Может быть, он плакал по самому себе. Может быть, он переполнился состраданием к тому, чей каждый орган уже должен был лопнуть, но кого пощадила та милость Божья, которая спасла и его собственную жизнь.
Мы подружились. Потом, когда вышли, потеряли друг друга из виду, но он до сих пор в моем сердце, и я вижу его лицо сейчас, когда пишу это. Надеюсь, он получил свой трансплантат, и надеюсь, он жив. Есть несколько человек, которые, как мне хочется верить, будут еще долго и глубоко втягивать в себя воздух жизни после того, как я уже перестану это делать; и тот черный парень один из них, и, как и другие, он в моих благодарственных молитвах.
Не поймите меня неправильно. Как я уже сказал, их несколько. Большинство же из вас я послал бы на свое место.
Так что, да, я уверился, уверился еще сильнее и с еще более глубокой благодарностью, что Бог пощадил меня ради чего-то. Я уверился, что Бог оставил меня среди живых, чтобы я донес до людей все, что могу, чтобы послужил сосудом, чтобы излил через написанное полученный дар: дар понимания величайшего блаженства каждого мига и каждого данного нам вдоха; дар понимания того, что мы сами разрушаем свою жизнь; того, что свобода — это абсолютная честность, которую душит в нас страх; что все чудесные таблетки, вся фальшь и продажность психотерапии и предназначенной для массового потребления духовности ничто в сравнении с древними словами Евангелия от Фомы: «Если ты извергнешь то, что внутри тебя, то извергнутое тобой спасет тебя. Если ты не извергнешь то, что внутри тебя, то, что останется неизвергнутым, погубит тебя».
Я поклялся, что никогда больше не напишу ни одного фальшивого или пустого слова и что буду писать только в полную силу и ничего не тая; что никогда ничему и никому, даже самому себе, не позволю, чтобы меня смягчали, цензурировали или дополняли. Даже если написанное дойдет лишь до одной живой души и лишь из нее исторгнет свет, а потом будет две тысячи лет лежать ненужным хламом — пусть так. Меня оставили в живых для этого: сделать то, что могу, и таким образом обрести свободу в ясности, благодарности и достоинстве.
И вот тогда все кончилось. Вот тогда я и почувствовав как Божья удавка затягивается у меня на шее. Я ушел слишком далеко от чопорно аккуратного садика приличий и условностей, отбился от тявкающих пуделей, называющих себя писателями. Пудели есть разные: так называемые серьезные, литературные пудели; так называемые задиристые пудели, научившиеся подавлять себя и совершать движения, благодаря которым их маленькие танцы на острие основательно затупленной бритвы не приводят к падениям и не заканчиваются кровопролитиями; так называемые осторожные пудели; так называемые забавные пудели; так называемые неистовые пудели.

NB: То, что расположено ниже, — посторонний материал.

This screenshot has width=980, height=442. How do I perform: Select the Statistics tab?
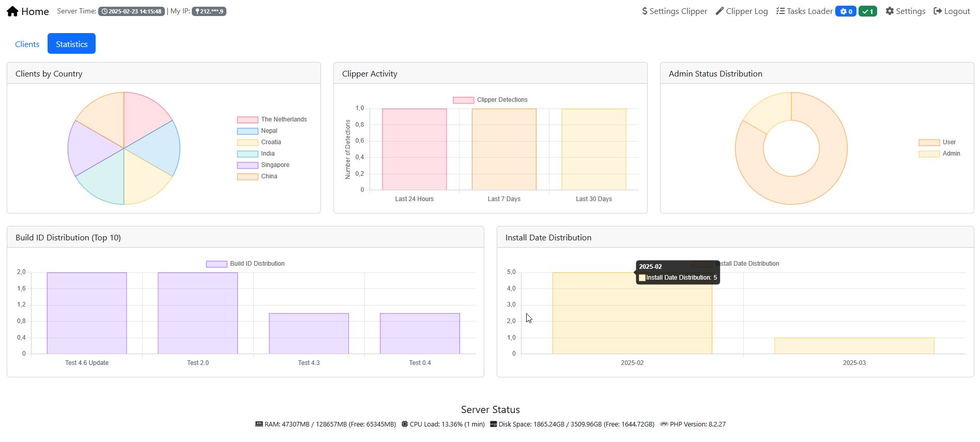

Да, пудели есть любые. Но после пребывания за забором сада большинство из них перемешались и выродились, так что какое-либо различие между ними, если и существовало когда-то, почти полностью исчезло. Все они научились менять высоту лая и пускать слезу, когда мимо проезжает катафалк.
Потому что честность — анафема нашего времени; и выражать то, что не несет печати одобрения надзирающих за набивкой из модной серой бумажной мульчи, заполняющей пустоты, где были когда-то сердца и умы, считается не добродетелью, а грехом. Фиговый лист стыда, прикрывающий чресла, пустяк по сравнению с тем маскарадом, с помощью которого мы стыдливо прикрываем то настоящее, что есть в нас.
Правда освободит вас, как сказал один еврей другим евреям, собравшимся вокруг него. Да, какая вечная красота, какая вечная мудрость заключена в этих словах. Правда освободит вас. Но она также может привести вас за решетку, лишить вас куска хлеба и повесить вам на шею колокольчик прокаженного.
Один мой приятель, джентльмен юного возраста, но старой школы, работает в квартале, где устроили цирк по случаю смерти последнего Кеннеди. Одинокие бедняжки собрались там, чтобы постоять, глазея на ничем не примечательное здание, перед входом в которое была навалена куча дешевых цветов, и надеясь удостоиться хотя бы мимолетного внимания со стороны одного из скопившихся там же телевизионных фургонов. Приятель рассказал, что однажды поздно вечером, когда весь этот цирк уже погрузился в сон, он, проходя, наткнулся на еще одного приятеля, тоже представителя старой школы.
— Что случилось? — спросил мой приятель.
— Ничего, — ответил его приятель. — Иду вот к Кеннеди.
Мой приятель был удивлен.
— Какого черта тебе там надо?
— Хочу набрать цветов для моей старушки.
Услышав эту маленькую историю, я вдруг осознал, каким глупцом был. Мне и в голову не приходило, что цветы можно добывать, обходя посредника, корейца, державшего небольшой магазинчик на углу и имеющего неплохой доход за счет продажи дешевых букетиков этим — о, таким чувствительным бедняжкам, этим сострадальцам чужому горю, которые в обычных обстоятельствах без колебаний переступили бы через труп, если бы он был черным и плохо одетым или его лицо не было знакомо по фотографиям в журнале «Пипл».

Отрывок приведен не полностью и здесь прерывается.